== INSTRUCTIONS FOR THE TASK ==
Once you find the line with "Zoom in with the plus button" in the data that follows, repeat it and every line after it exactly, through the line with "Click the lock position move icon".

== PROVIDED INFORMATION ==

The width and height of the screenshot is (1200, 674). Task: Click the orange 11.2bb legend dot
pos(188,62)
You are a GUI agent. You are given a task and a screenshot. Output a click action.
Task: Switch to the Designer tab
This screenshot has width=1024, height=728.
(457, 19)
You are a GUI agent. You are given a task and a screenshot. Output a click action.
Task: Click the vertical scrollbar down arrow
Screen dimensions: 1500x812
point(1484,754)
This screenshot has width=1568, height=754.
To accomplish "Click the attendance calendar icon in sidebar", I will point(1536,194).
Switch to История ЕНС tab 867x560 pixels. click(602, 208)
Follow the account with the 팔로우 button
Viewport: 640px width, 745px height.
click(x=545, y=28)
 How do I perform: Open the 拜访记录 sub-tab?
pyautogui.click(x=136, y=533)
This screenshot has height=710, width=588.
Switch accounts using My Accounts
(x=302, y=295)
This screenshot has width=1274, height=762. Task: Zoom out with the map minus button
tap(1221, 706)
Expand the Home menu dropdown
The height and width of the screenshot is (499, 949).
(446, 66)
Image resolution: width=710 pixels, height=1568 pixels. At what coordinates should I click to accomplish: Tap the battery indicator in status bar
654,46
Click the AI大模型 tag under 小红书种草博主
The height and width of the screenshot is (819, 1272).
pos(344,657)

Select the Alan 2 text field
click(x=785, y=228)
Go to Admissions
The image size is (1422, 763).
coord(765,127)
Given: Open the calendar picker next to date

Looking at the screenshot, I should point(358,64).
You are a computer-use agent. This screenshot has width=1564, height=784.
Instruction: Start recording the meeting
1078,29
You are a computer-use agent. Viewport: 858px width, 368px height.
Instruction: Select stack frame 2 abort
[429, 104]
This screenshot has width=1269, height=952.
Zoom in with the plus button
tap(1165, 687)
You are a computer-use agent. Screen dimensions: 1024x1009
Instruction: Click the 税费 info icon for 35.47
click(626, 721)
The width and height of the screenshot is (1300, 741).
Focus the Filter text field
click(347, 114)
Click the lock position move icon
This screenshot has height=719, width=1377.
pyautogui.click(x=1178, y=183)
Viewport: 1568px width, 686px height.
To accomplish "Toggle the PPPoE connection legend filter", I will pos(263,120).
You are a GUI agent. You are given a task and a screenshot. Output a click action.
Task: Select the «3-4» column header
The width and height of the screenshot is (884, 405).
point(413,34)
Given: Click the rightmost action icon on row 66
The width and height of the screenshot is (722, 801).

===

== ANSWER AREA ==
Zoom in with the plus button
tap(1165, 687)
You are a computer-use agent. Screen dimensions: 1024x1009
Instruction: Click the 税费 info icon for 35.47
click(626, 721)
The width and height of the screenshot is (1300, 741).
Focus the Filter text field
click(347, 114)
Click the lock position move icon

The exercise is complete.